***** RECORDED DATA
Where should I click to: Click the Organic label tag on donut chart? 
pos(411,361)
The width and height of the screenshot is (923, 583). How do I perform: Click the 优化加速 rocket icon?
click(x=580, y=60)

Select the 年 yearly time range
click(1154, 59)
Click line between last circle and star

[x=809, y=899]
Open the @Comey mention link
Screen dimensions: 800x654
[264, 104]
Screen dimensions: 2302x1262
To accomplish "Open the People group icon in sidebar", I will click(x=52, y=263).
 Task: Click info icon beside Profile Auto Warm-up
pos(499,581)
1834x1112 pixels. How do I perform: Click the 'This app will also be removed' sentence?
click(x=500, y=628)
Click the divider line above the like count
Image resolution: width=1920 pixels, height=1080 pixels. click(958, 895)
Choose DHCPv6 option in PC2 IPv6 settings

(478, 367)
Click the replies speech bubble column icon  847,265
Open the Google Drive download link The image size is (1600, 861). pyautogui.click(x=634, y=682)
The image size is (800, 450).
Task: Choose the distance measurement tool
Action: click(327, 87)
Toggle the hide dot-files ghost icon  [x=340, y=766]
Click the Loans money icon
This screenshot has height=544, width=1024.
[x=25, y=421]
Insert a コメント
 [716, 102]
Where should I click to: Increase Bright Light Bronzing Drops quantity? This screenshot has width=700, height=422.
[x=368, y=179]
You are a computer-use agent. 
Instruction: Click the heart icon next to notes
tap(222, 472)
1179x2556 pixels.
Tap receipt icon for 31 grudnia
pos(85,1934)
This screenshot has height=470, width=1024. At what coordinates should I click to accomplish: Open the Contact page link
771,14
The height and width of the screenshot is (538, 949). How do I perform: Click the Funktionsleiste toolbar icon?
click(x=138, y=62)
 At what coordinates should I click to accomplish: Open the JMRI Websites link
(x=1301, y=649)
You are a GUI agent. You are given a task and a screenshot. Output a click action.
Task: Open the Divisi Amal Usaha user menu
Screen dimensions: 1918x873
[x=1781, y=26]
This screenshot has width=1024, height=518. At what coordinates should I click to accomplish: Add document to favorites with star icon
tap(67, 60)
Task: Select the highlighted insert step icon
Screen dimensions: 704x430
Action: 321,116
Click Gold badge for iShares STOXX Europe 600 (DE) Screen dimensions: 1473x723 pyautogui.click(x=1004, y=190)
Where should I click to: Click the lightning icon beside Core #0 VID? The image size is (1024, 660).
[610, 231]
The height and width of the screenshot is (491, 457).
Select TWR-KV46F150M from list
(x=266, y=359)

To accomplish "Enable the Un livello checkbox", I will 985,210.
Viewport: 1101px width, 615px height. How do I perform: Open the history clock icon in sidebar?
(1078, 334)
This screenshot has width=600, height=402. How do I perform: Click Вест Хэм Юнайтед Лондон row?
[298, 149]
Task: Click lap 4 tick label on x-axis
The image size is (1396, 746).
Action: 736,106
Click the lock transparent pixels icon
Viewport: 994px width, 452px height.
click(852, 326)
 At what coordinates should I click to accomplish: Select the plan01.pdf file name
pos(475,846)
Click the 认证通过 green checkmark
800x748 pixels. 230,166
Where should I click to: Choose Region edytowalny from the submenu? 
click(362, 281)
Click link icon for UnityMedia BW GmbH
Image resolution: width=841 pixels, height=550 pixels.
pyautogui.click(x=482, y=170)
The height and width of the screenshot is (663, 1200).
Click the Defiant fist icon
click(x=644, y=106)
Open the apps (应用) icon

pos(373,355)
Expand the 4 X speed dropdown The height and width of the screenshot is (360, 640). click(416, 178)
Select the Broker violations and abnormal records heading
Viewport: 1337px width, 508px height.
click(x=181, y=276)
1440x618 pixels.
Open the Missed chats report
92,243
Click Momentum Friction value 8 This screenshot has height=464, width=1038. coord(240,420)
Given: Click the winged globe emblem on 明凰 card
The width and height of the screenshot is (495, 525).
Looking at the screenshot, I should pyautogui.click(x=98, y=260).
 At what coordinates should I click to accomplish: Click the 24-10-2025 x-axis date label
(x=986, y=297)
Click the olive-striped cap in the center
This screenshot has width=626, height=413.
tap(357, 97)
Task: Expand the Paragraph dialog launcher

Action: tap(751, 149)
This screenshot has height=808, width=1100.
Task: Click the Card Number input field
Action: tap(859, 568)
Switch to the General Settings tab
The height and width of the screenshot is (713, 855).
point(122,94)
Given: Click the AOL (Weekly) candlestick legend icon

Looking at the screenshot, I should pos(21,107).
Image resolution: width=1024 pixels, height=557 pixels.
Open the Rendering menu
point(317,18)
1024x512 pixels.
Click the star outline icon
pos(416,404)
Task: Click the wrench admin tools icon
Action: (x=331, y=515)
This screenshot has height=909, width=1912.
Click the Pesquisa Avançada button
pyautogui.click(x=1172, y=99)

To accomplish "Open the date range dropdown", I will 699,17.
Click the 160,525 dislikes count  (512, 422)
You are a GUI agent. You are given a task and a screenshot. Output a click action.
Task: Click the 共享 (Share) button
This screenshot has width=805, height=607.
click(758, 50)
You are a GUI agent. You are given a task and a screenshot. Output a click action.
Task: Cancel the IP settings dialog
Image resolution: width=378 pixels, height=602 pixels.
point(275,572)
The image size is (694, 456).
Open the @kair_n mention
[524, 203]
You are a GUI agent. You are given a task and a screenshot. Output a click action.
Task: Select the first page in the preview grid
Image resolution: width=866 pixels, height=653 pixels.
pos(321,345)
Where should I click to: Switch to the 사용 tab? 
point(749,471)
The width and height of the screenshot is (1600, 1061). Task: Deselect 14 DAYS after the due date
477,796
**********
▶ _TASK GOAL_: Line by line, reproduce the data above exactly.

▶ _PROBLEM SOLUTION_:
Where should I click to: Click the Organic label tag on donut chart? 
pos(411,361)
The width and height of the screenshot is (923, 583). How do I perform: Click the 优化加速 rocket icon?
click(x=580, y=60)

Select the 年 yearly time range
click(1154, 59)
Click line between last circle and star

[x=809, y=899]
Open the @Comey mention link
Screen dimensions: 800x654
[264, 104]
Screen dimensions: 2302x1262
To accomplish "Open the People group icon in sidebar", I will click(x=52, y=263).
 Task: Click info icon beside Profile Auto Warm-up
pos(499,581)
1834x1112 pixels. How do I perform: Click the 'This app will also be removed' sentence?
click(x=500, y=628)
Click the divider line above the like count
Image resolution: width=1920 pixels, height=1080 pixels. click(958, 895)
Choose DHCPv6 option in PC2 IPv6 settings

(478, 367)
Click the replies speech bubble column icon  847,265
Open the Google Drive download link The image size is (1600, 861). pyautogui.click(x=634, y=682)
The image size is (800, 450).
Task: Choose the distance measurement tool
Action: click(327, 87)
Toggle the hide dot-files ghost icon  [x=340, y=766]
Click the Loans money icon
This screenshot has height=544, width=1024.
[x=25, y=421]
Insert a コメント
 [716, 102]
Where should I click to: Increase Bright Light Bronzing Drops quantity? This screenshot has width=700, height=422.
[x=368, y=179]
You are a computer-use agent. 
Instruction: Click the heart icon next to notes
tap(222, 472)
1179x2556 pixels.
Tap receipt icon for 31 grudnia
pos(85,1934)
This screenshot has height=470, width=1024. At what coordinates should I click to accomplish: Open the Contact page link
771,14
The height and width of the screenshot is (538, 949). How do I perform: Click the Funktionsleiste toolbar icon?
click(x=138, y=62)
 At what coordinates should I click to accomplish: Open the JMRI Websites link
(x=1301, y=649)
You are a GUI agent. You are given a task and a screenshot. Output a click action.
Task: Open the Divisi Amal Usaha user menu
Screen dimensions: 1918x873
[x=1781, y=26]
This screenshot has width=1024, height=518. At what coordinates should I click to accomplish: Add document to favorites with star icon
tap(67, 60)
Task: Select the highlighted insert step icon
Screen dimensions: 704x430
Action: 321,116
Click Gold badge for iShares STOXX Europe 600 (DE) Screen dimensions: 1473x723 pyautogui.click(x=1004, y=190)
Where should I click to: Click the lightning icon beside Core #0 VID? The image size is (1024, 660).
[610, 231]
The height and width of the screenshot is (491, 457).
Select TWR-KV46F150M from list
(x=266, y=359)

To accomplish "Enable the Un livello checkbox", I will 985,210.
Viewport: 1101px width, 615px height. How do I perform: Open the history clock icon in sidebar?
(1078, 334)
This screenshot has width=600, height=402. How do I perform: Click Вест Хэм Юнайтед Лондон row?
[298, 149]
Task: Click lap 4 tick label on x-axis
The image size is (1396, 746).
Action: 736,106
Click the lock transparent pixels icon
Viewport: 994px width, 452px height.
click(852, 326)
 At what coordinates should I click to accomplish: Select the plan01.pdf file name
pos(475,846)
Click the 认证通过 green checkmark
800x748 pixels. 230,166
Where should I click to: Choose Region edytowalny from the submenu? 
click(362, 281)
Click link icon for UnityMedia BW GmbH
Image resolution: width=841 pixels, height=550 pixels.
pyautogui.click(x=482, y=170)
The height and width of the screenshot is (663, 1200).
Click the Defiant fist icon
click(x=644, y=106)
Open the apps (应用) icon

pos(373,355)
Expand the 4 X speed dropdown The height and width of the screenshot is (360, 640). click(416, 178)
Select the Broker violations and abnormal records heading
Viewport: 1337px width, 508px height.
click(x=181, y=276)
1440x618 pixels.
Open the Missed chats report
92,243
Click Momentum Friction value 8 This screenshot has height=464, width=1038. coord(240,420)
Given: Click the winged globe emblem on 明凰 card
The width and height of the screenshot is (495, 525).
Looking at the screenshot, I should pyautogui.click(x=98, y=260).
 At what coordinates should I click to accomplish: Click the 24-10-2025 x-axis date label
(x=986, y=297)
Click the olive-striped cap in the center
This screenshot has width=626, height=413.
tap(357, 97)
Task: Expand the Paragraph dialog launcher

Action: tap(751, 149)
This screenshot has height=808, width=1100.
Task: Click the Card Number input field
Action: tap(859, 568)
Switch to the General Settings tab
The height and width of the screenshot is (713, 855).
point(122,94)
Given: Click the AOL (Weekly) candlestick legend icon

Looking at the screenshot, I should pos(21,107).
Image resolution: width=1024 pixels, height=557 pixels.
Open the Rendering menu
point(317,18)
1024x512 pixels.
Click the star outline icon
pos(416,404)
Task: Click the wrench admin tools icon
Action: (x=331, y=515)
This screenshot has height=909, width=1912.
Click the Pesquisa Avançada button
pyautogui.click(x=1172, y=99)

To accomplish "Open the date range dropdown", I will 699,17.
Click the 160,525 dislikes count  (512, 422)
You are a GUI agent. You are given a task and a screenshot. Output a click action.
Task: Click the 共享 (Share) button
This screenshot has width=805, height=607.
click(758, 50)
You are a GUI agent. You are given a task and a screenshot. Output a click action.
Task: Cancel the IP settings dialog
Image resolution: width=378 pixels, height=602 pixels.
point(275,572)
The image size is (694, 456).
Open the @kair_n mention
[524, 203]
You are a GUI agent. You are given a task and a screenshot. Output a click action.
Task: Select the first page in the preview grid
Image resolution: width=866 pixels, height=653 pixels.
pos(321,345)
Where should I click to: Switch to the 사용 tab? 
point(749,471)
The width and height of the screenshot is (1600, 1061). Task: Deselect 14 DAYS after the due date
477,796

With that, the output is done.